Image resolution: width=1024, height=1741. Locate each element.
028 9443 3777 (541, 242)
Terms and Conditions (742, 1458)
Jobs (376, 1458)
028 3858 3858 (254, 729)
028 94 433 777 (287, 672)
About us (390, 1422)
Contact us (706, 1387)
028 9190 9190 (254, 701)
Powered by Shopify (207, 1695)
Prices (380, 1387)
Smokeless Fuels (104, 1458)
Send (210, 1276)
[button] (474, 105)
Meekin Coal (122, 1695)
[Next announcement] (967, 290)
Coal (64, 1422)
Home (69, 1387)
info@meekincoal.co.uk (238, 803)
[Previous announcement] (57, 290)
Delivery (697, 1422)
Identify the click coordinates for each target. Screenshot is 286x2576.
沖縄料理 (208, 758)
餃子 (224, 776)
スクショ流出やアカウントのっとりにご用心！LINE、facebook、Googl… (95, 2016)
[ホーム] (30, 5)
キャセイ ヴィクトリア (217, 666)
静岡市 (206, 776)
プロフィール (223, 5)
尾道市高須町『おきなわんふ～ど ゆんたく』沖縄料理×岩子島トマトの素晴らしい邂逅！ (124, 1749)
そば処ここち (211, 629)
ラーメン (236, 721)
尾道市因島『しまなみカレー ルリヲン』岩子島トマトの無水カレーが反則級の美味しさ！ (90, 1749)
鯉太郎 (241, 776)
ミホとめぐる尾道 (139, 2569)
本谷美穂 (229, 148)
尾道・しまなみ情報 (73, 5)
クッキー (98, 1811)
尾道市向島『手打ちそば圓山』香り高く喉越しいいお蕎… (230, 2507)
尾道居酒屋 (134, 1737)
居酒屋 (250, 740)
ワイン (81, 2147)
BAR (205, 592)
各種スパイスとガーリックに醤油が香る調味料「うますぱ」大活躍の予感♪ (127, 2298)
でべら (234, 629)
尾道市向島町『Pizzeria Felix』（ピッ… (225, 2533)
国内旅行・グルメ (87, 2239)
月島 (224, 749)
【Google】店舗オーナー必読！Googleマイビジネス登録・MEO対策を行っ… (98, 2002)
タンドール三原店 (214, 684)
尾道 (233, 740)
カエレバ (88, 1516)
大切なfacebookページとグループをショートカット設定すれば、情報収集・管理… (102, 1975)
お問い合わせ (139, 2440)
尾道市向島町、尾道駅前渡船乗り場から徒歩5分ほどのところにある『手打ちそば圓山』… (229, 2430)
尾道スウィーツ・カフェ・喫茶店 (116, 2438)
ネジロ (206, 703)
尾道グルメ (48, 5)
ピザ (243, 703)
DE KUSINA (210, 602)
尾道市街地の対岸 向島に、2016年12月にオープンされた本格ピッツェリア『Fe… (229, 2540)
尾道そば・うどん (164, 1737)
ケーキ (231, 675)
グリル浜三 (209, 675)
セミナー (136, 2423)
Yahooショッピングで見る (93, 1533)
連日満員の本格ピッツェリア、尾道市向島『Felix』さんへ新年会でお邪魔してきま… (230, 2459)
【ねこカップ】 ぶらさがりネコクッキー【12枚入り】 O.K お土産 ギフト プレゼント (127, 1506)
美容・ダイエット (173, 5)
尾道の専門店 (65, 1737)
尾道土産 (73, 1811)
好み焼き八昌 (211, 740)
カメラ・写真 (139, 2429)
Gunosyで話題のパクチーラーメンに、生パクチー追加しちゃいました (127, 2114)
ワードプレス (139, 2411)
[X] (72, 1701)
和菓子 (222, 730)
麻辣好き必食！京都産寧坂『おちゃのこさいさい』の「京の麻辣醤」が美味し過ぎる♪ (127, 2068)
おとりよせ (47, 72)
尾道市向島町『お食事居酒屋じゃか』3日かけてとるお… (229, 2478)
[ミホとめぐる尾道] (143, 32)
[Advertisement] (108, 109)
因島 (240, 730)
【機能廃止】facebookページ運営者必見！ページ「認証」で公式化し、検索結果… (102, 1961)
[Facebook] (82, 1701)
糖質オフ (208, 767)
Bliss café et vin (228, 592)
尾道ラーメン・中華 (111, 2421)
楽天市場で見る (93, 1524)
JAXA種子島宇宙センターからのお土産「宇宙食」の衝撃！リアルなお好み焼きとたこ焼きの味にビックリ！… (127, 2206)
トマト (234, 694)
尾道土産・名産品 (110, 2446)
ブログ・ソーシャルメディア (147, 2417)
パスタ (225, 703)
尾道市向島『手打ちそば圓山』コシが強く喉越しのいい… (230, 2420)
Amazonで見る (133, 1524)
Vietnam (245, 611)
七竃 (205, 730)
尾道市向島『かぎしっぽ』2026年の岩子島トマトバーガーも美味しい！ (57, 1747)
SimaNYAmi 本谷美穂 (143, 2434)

▶ **Try it**: Show a copy of each line from the data that includes the word "announcement".

▶ **Task result**:
[Next announcement] (967, 290)
[Previous announcement] (57, 290)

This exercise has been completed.